You can then commit your configuration file to your Git repository:

git add .upsun/config.yaml 
git commit -m "adding mercure configuration for Upsun"
git push

Et voilà, your project is ready to be pushed to Upsun! You can check out the final result of a .upsun/config.yaml file here for reference.

Create an Upsun project

The next step in setting up this multi-app project on Upsun is to create a project that is simple to do via the Console. On your Console homepage (all projects), in the top right corner, please click on the create project button, as seen below:

A screenshot of the create project button found on the Upsun Console homepage

If you do not already have an organization created to put the project into, you’ll first be instructed to create one. Once you have done so, select that organization from the dropdown, and then select Sync Your GitHub Repo with Upsun, as seen in the screen below:

A screenshot displaying the list of options provided when you select a specific organization in your Upsun Console including the connect an existing GitHub repository option needed for this step in the multi-application process

Then select connect with GitHub from the options provided as seen here:

A screenshot of the three options provided when you select connect an existing GitHub repository on the Upsun Console

In the next form that appears as seen in the screen below, select your GitHub organization from the first dropdown and then select install and authorize and fill out the GitHub credentials. You will need to select your GitHub organization and previously created GitHub repository and the production branch and select continue.

A screenshot of the fields provided when you select to create a project from a repository on Upsun

You will then be taken to step three of this setup—as seen below—where you will fill in various details including project name, environment name, and region. Once you’ve done so, select create project.

A screenshot of the form fields Upsun users must complete with their project details to create a new project on the Upsun PaaS

Please note: you can access a 3% discount for any project hosted on Upsun when you choose one of six, incentive-eligible, greener data-center regions that have a grid carbon intensity score of less than 100 g CO2eq/KWh. Learn more.

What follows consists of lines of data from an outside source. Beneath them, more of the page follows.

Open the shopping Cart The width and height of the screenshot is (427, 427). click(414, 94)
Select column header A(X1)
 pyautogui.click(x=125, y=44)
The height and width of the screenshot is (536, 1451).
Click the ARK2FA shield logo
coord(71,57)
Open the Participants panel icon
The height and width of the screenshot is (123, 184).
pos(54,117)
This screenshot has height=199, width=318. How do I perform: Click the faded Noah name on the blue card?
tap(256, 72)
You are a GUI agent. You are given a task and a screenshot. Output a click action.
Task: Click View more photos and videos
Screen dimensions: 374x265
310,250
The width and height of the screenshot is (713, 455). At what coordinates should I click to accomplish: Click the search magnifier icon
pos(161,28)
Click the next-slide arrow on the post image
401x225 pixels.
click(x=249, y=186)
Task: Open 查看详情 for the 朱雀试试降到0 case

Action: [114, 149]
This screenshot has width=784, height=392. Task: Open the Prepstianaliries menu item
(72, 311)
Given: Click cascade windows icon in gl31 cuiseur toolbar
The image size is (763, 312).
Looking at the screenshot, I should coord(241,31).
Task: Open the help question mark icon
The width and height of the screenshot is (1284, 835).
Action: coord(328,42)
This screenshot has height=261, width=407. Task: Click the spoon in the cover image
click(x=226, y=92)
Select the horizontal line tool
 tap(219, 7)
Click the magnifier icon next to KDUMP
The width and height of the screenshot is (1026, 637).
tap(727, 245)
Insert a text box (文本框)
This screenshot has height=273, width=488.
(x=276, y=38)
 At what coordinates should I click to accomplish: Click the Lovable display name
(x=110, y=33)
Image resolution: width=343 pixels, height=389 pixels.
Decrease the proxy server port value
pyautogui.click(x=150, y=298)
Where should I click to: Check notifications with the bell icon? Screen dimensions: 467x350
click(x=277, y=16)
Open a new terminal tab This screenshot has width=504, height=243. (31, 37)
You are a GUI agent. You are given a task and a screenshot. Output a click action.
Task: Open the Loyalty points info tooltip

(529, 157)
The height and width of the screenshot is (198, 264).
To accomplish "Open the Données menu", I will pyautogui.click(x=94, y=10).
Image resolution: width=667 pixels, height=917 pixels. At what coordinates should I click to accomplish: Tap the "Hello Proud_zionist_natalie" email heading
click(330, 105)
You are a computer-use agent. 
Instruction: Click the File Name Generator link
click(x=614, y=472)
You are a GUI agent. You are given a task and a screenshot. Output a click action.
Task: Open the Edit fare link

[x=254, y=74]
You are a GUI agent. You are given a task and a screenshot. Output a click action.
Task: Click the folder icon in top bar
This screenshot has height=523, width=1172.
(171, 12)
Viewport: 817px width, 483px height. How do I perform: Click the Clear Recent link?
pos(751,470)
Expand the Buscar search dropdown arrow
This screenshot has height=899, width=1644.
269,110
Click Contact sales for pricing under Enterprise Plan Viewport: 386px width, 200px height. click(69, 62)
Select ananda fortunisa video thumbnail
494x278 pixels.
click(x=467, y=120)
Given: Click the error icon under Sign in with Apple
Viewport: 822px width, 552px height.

On the next page, while the project creation process is ongoing in the background, you will see on the left some further setup instructions, if you need them. On the right, you can follow the project creation process and you will be informed when it is complete, as seen in the screen below:

A screenshot of the project creation completion page on Upsun

Once your project has been created, the GitHub integration process will automatically deploy your application based on your GitHub repository source code. Wait for the integration to finish deployment and it will then display your application information which you can see an example of in the screen below:

A screenshot of an example of the application information Upsun users receive once deployment of their project is complete

Time to deploy, right?

And just like that, it’s time to deploy! But wait…

As you already ensured your source code was Upsun-ready in the project configuration section of this guide, your project will have been automatically deployed during project creation and your application will already be live, with no deployment needed. Check out your new project URL at the bottom of the console interface.

The next step is to access your project console by clicking on the view project button at the bottom of the setup page, et voilà, your multiple application project is live and you can start playing around with it and adding lots of cool new features!

Please note: For now, the API database hasn’t been initialized yet, you will need to populate the data for your application to be fully working. We will do it in a later step.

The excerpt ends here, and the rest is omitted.